James 4:6-10
But he gives more grace. Therefore it says, “God opposes the proud, but gives grace to the humble.” Submit yourselves therefore to God. Resist the devil, and he will flee from you. Draw near to God, and he will draw near to you. Cleanse your hands, you sinners, and purify your hearts, you double-minded. Be wretched and mourn and weep. Let your laughter be turned to mourning and your joy to gloom. Humble yourselves before the Lord, and he will exalt you.
True Christianity is not a religion based on rules and rituals, but a living relationship with Jesus Christ. Many people reduce Christianity down to attending church meetings and trying not to commit a list of certain sins. But being a Christian is being united with Jesus, a member of His body, with His life in your heart. Jesus should be your focus -- not religious activity -- but the person of Jesus, the Lord and Christ.
1 CORINTHIANS 1:9 God, who has called you into fellowship with his Son Jesus Christ our Lord, is faithful.
Church meetings, Bible reading, etc. can be good, but should not be allowed to become an end in themselves. They are tools to help us know Jesus and walk more closely with Him. But what about laying in the grass, gazing at the sky or walking a nature trail while contemplating the beauty of His creation? Singing worship songs in the shower? What about reading a devotional in the bathroom? Is that sacrilegious?
Jesus isn't looking for your polished, Sunday best appearance or your eloquent prayers. He doesn't care how many times you've gone to church services or mass. He doesn't care if you memorized the Bible or even if you donated millions to charity if you don't know Him personally.
What He does care about is our level of dependence and need for His mercy and grace. He wants us to respond to Him like a child to a father. We cry out with grief or thankfulness from our heart...not a well crafted prayer from a book or one we heard somewhere! And we OBEY Him because of love not religious obligation!
Does Jesus need to be needed? C. S. Lewis points out:
If the world exists not chiefly that we may love God but that God may love us, yet that very fact, on a deeper level, is so for our sakes. If He who in Himself can lack nothing chooses to need us, it is because we need to be needed. Before and behind all the relations of God to man, as we now learn them from Christianity, yawns the abyss of a Divine act of pure giving—the election of man, from nonentity, to be the beloved of God, and therefore (in some sense) the needed and desired of God, who but for that act needs and desires nothing, since He eternally has, and is, all goodness. And that act is for our sakes. It is good for us to know love; and best for us to know the love of the best object, God. But to know it as a love in which we were primarily the wooers and God the wooed, in which we sought and He was found, in which His conformity to our needs, not ours to His, came first, would be to know it in a form false to the very nature of things. For we are only creatures: our role must always be that of patient to agent, female to male, mirror to light, echo to voice. Our highest activity must be response, not initiative.

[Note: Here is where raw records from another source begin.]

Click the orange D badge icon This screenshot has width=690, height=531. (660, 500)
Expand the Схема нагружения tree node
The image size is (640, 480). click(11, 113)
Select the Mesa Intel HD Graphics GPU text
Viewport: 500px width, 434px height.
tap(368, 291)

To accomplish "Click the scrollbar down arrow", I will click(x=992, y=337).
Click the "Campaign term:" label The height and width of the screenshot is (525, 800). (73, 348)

To experience the love of God in a true, and not an illusory form, is therefore to experience it as our surrender to His demand, our conformity to His desire: to experience it in the opposite way is, as it were, a solecism against the grammar of being. From "The Problem of Pain"

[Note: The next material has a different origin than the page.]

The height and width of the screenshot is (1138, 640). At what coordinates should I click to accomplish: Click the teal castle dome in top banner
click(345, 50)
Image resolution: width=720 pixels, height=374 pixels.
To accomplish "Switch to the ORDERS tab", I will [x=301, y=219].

The Bible says we are to be faithful; but faithful to what: a religious system, an organization -- or, a Person? Are you serving Jesus -- or serving something else as His substitute? The focus of your life should be to please Jesus like the FATHER He is. And not to place ANYONE OR ANYTHING above Him.

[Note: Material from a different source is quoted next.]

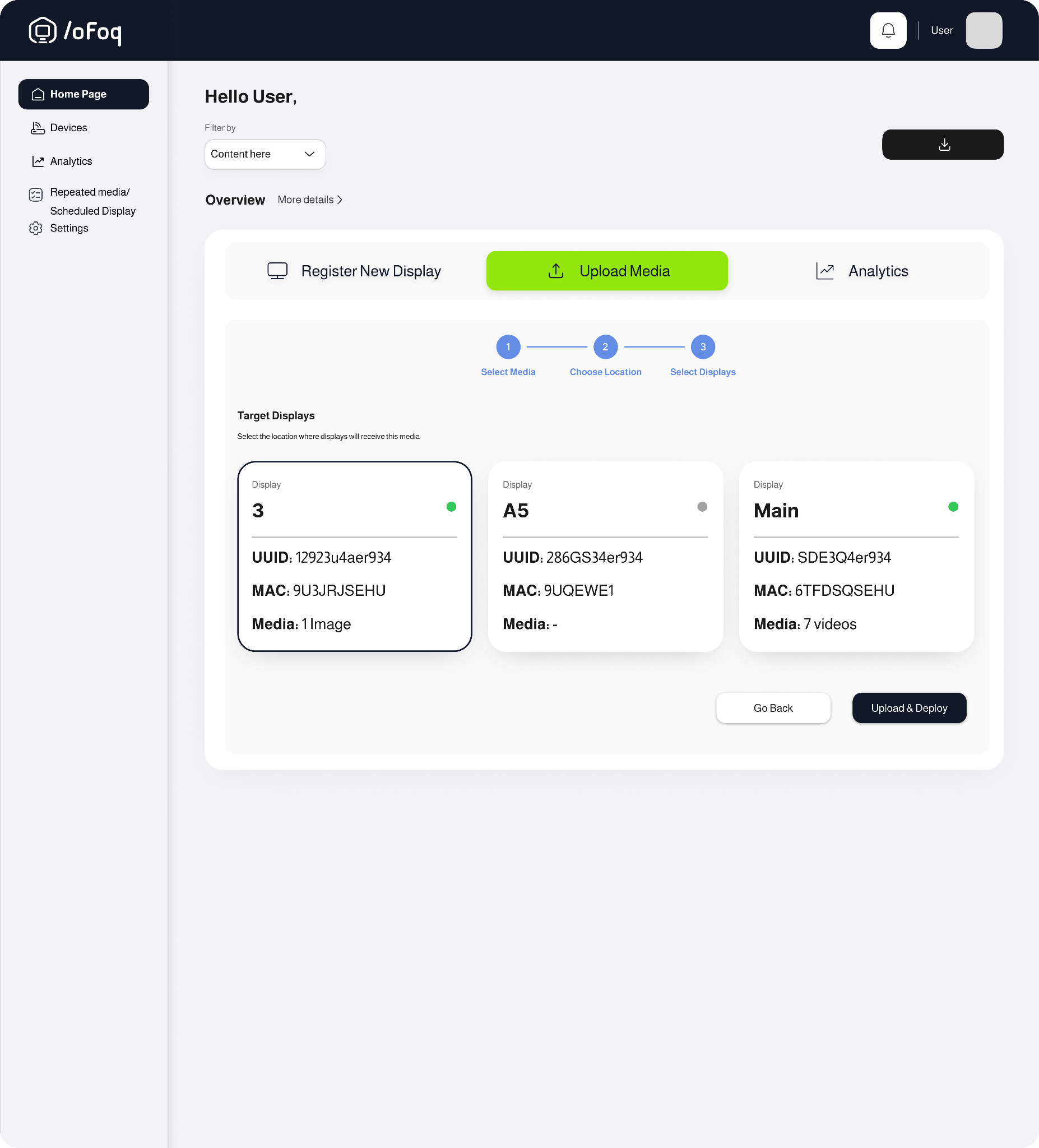Select the Display 3 card
Screen dimensions: 1039x1148
click(x=354, y=556)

Exodus 20: 4- “You shall not make for yourself a carved image, or any likeness of anything that is in heaven above, or that is in the earth beneath, or that is in the water under the earth. You shall not bow down to them or serve them, for I the Lord your God am a jealous God, visiting the iniquity of the fathers on the children to the third and the fourth generation of those who hate me,
COLOSSIANS 1:18 He is the head of the body, the church; he is the beginning, the firstborn from the dead, so that he might come to have first place in everything.
Does Jesus have first place in your life? In your schedule? If not, why not? In everything, Jesus should be central. Today, I will keep my focus on my constant Companion and Savior Jesus Christ.